• GOAL OF THE EXERCISE:
Repeat exactly, and nothing more, the lines from the one that includes "The width and" through the final line of the entries; skip the pictures.

Saved data entries:
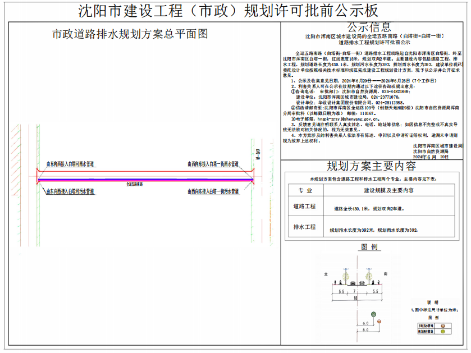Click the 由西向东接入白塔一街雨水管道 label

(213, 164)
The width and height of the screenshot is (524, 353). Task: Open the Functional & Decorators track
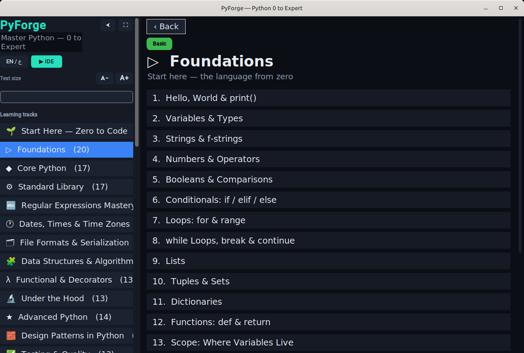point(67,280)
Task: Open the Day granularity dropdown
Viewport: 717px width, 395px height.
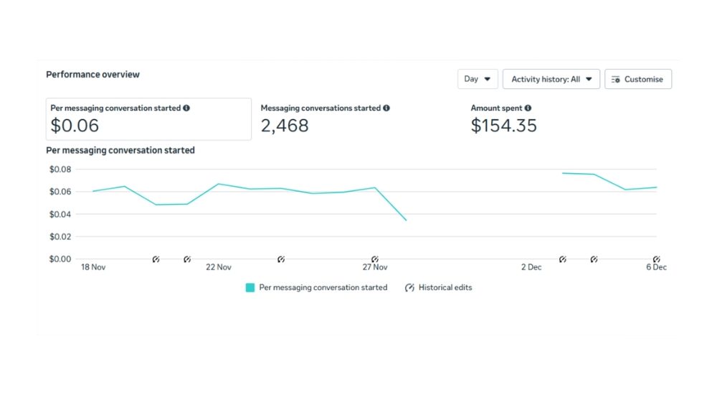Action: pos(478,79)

• WRITTEN SOLUTION:
The width and height of the screenshot is (524, 353). Task: Open the Functional & Decorators track
point(67,280)
Task: Open the Day granularity dropdown
Viewport: 717px width, 395px height.
Action: pos(478,79)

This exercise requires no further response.